Many wastewater laboratories are unaware that their community water supply may be treated with orthophosphate or polyphosphate to control corrosion (unless you're Flint, Michigan) or to sequester iron and manganese. Average feed rates for phosphate levels (PO4) in treated water supplies range from 1 to 3 ppm as PO4 which translates to about 0.3 to 1 ppm as P. However, levels of up to 5 ppm PO4 (that's about 1.6 ppm as P) are not uncommon. So a lab goes to great lengths to remove phosphorus only to add it back in the rinsing process if tap water is used to rinse glassware. In other words they go to great effort to remove the phosphorus as a contaminant only to add it back in the final steps of cleaning. To make matters worse, most labs are not even aware this is happening.
These same labs that take great care to wash sample bottles and glassware rarely take the same precautions to clean their composite containers. Most rinse with tap water only on a daily basis and only wash the composite containers with detergent on an occasional basis. If the water supply is treated with phosphate, again they are likely adding phosphorus to the samples during the sampling process. The bottom line here is if the city water is treated with phosphate then sample phosphorus levels may be biased high. This means a facility may be reporting results biased high on their discharge monitoring report and they may be paying more than their fair share of NR101 fees. Other costs are incurred due to the need for additional treatment chemicals to remove phosphorus at the wastewater treatment facility, that was added by the municipality itself!

-------

■ ACTIONS TO TAKE ■
1. From the passage on phosphate in tap water, list every purpose it gives for treating a community water supply with phosphate.
2. Resume the passage on phosphate in tap water with a further paragraph that picks up after its final sentence.
The items after this point are separate material, unrelated to the passage on phosphate in tap water.

■ DATA LINES ■
-------

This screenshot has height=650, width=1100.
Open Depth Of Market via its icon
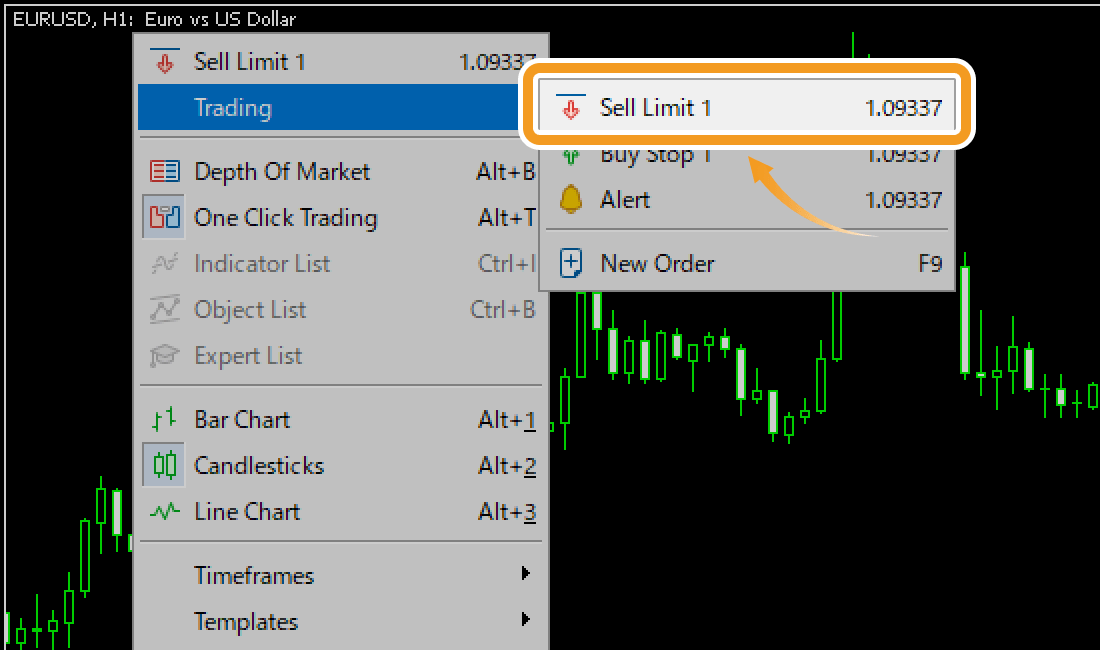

-------

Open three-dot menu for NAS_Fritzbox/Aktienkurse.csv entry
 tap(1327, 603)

-------

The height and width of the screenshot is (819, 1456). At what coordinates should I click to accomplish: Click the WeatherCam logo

-------

■ RESPONSE LIST ■
1.
- Controlling corrosion
- Sequestering iron
- Sequestering manganese

2.
The situation can be further complicated if the facility has a discharge limit for metals. Metals such as copper can build up in the composite container, sampler pump tubing and sampler lines which, in turn, can cause elevated metals levels in samples. In some cases facilities could violate discharge limits because of contributions from the sampling process.
What steps can be taken to deal with these issues?
From little known secret sources of contamination (phosphates used in the water supply) to carboy liners to using too much acid, there are many things that detract from an operator's ability to do the job well. Always feel free to contact your auditor for assistance as needed.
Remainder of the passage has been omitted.